Per cui il Filosofo [ Met. 8,3 ] afferma che « come il numero non ammette gradazioni, così non le ammette la sostanza in quanto rappresenta la specie », cioè quanto alla partecipazione della forma specifica; « si può invece ammettere un più e un meno nella sostanza se questa viene considerata unita alla materia », cioè in forza delle disposizioni materiali.
- Secondo, per il fatto che l'indivisibilità stessa è implicita nel concetto di una data forma: per cui è necessario, se un essere partecipa di tale forma, che la partecipi nella sua indivisibile unità.
Ed è per questo che le specie dei numeri non ammettono gradazioni: poiché in essi ogni specie è costituita di un'unità indivisibile.
E lo stesso si dica delle varie specie della quantità continua numericamente determinate, p. es. delle grandezze di due cubiti, tre cubiti ecc., oppure dei numeri correlativi, come il doppio e il triplo; ovvero delle misure geometriche, come il triangolo, il quadrilatero ecc.
E Aristotele [ Praed. 6 ] accenna a questo argomento nel determinare il motivo per cui le figure non ammettono gradazioni: « Le realtà che attuano la nozione di triangolo, o di cerchio, sono sempre ugualmente triangoli o cerchi »; e ciò perché l'indivisibilità è implicita nel loro concetto, per cui tutti i soggetti che ne partecipano sono costretti a parteciparne in maniera indivisibile.
Rimane dunque chiarito perché gli abiti e le disposizioni, essendo, come insegna Aristotele [ Phys. 7,3 ], delle qualità correlative a un dato termine, possono ammettere delle gradazioni.
E ciò in due modi.
Primo, dalla parte degli abiti in se stessi: cioè nel senso in cui diciamo maggiore o minore la salute, o la scienza, che può estendersi a un numero maggiore o minore di oggetti.
Secondo, in rapporto alla loro partecipazione o inesione nel soggetto: nel senso cioè che un'uguale scienza o un'uguale salute può essere ricevuta in un soggetto più che in un altro, secondo la diversa attitudine derivante dalla natura o dalla consuetudine.
Infatti l'abito e la disposizione non danno la specie al soggetto; e nel loro concetto non implicano indivisibilità.
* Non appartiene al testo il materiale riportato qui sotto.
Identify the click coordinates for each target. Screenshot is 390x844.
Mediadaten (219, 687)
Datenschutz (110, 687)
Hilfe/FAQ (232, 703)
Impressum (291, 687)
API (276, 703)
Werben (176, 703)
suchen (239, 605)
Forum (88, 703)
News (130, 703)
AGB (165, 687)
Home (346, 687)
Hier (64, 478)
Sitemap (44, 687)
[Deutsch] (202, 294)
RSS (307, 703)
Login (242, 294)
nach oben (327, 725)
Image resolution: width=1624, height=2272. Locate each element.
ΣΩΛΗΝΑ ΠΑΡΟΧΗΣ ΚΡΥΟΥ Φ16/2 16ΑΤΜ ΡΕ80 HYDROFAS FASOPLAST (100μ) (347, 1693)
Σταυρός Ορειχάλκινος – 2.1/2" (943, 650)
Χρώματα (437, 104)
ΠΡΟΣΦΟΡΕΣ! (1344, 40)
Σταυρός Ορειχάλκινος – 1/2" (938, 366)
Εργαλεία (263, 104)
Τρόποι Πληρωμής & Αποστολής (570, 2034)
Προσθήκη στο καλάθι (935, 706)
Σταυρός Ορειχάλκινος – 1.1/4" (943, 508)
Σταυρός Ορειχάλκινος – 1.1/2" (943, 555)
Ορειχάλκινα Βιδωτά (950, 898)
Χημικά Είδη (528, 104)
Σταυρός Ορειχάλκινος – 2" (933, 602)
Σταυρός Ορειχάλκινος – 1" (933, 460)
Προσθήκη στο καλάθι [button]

In che modo poi ciò si applichi alle virtù, lo vedremo in seguito [ q. 66, a. 1 ].
1. Come la parola grandezza, che pure deriva dalla quantità materiale, è passata a indicare le perfezioni immateriali delle forme, così è avvenuto per la nozione di aumento, che termina appunto nella grandezza.
2. Certamente l'abito è una perfezione: tuttavia non è una perfezione che segna un limite fisso del suo soggetto, dandogli p. es. la natura specifica.
E neppure include la nozione di limite o di termine, come le specie dei numeri.
Quindi nulla impedisce che possa avere delle gradazioni.
3. L'alterazione si riscontra direttamente nelle qualità della terza specie, ma può trovarsi indirettamente anche nelle qualità della prima specie: infatti in seguito all'alterazione dal caldo al freddo l'animale si altera da sano a malato.
E similmente in seguito a un'alterazione nelle passioni dell'appetito sensitivo o nelle potenze conoscitive sensibili si produce un'alterazione nella scienza e nelle virtù, come nota Aristotele [ Phys. 7,3 ].